:: Problem to work on ::
In the Victoria Falls travel piece below, copy the stretch from "In Canada I" through "around the falls.", putting "Ontario" in place of "Canada".

:: Source extract ::

*-*-*

African shoestrings – Zimbabwe Day Eighty Seven Bulawayo

In Canada I was asked how Niagara Falls compared to Victoria Falls. I said bluntly that whilst the Zimbabweans had made a bit of a mess of the town the area around the falls was still protected and in a natural setting. Somehow the North Americans had turned the falls into a Disney meets nature theme park and built something ugly on almost every square inch of land around the falls.

And that is the great thing about Victoria Falls. Surrounded by rainforest created from the mist that the falls generates, you can imagine that what you are seeing now is pretty similar to what David Livingstone saw when he stumbled across it in the mid 1800’s. As I explained previously last time we had been here the water level had been a lot lower. Now the falls were torrential and mist was everywhere, not enough to spoil the view as on the Zambian side but enough to get us wet again. Probably the most dramatic view is to be had from Cataract View. This requires a climb down a steep stairway into the gorge and it’s from here that we found the classic view found in all good coffee table books. There are many other view points along the path that parallels the falls. The closer ones were a waste of time but the ones further away enabled us to get a sense of scale and that’s when you realise how awesome this place is. Its as if there are billions of tiny droplets of water dropping 100 metres into the gorge, each one independent of each other and then coming together as one seething mass of water on impact at the bottom. We stood and watched this incredible creation of nature for sometime before leaving and finding somewhere to toss some fluid down into our abyss and watch the world cup cricket.

We were a bit disappointed with our coupe on the train. We’re not sure whether it was the luck of the draw or the fact that we booked second class but we didn’t get the wood paneling, red velour upholstery and brass of a bygone era. Instead we got metal paneling and grey dull upholstery. Most trains in Zimbabwe run overnight on long journeys and run very slowly! It took ten hours to travel a distance of 439 kilometres or twice as long as it would have done by car. But we had, so we thought at the time, some good reasons to travel by train; it would save on accommodation, it was cheaper to hire a car in Bulawayo than Vic Falls and I liked trains. Whilst I’m not in the train spotter league, I find it quite comforting to sit or lie down listening to the rhythmic ‘clatter de clatter’. I was to be disappointed, just as we would nod off to the gentle swaying of the carriage the train would stop at some imaginary station in the middle of nowhere and then spent the next thirty minutes shunting. Add that to the fact that the doom and gloomers had been at us in Vic Falls, warning us to keep our windows locked to guard against straying arms that appear at stations and whip away your possessions and never to leave your coupe unattended, and you can see why we got very little sleep. To add insult to injury we discovered that hire cars cost the same in Bulawayo as they do in Vic Falls after all!

*-*-*

:: Given information ::
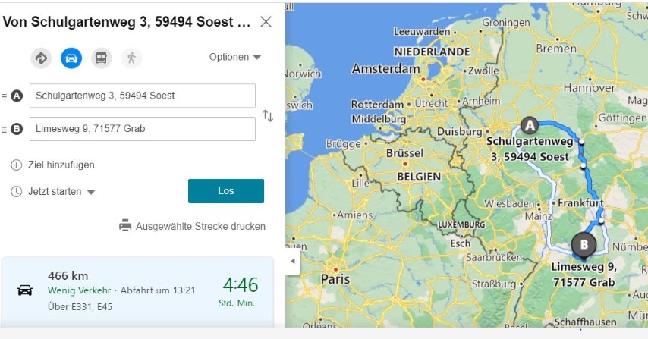Open the Optionen dropdown

(234, 57)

*-*-*

:: Exercise answer ::
In Ontario I was asked how Niagara Falls compared to Victoria Falls. I said bluntly that whilst the Zimbabweans had made a bit of a mess of the town the area around the falls was still protected and in a natural setting. Somehow the North Americans had turned the falls into a Disney meets nature theme park and built something ugly on almost every square inch of land around the falls.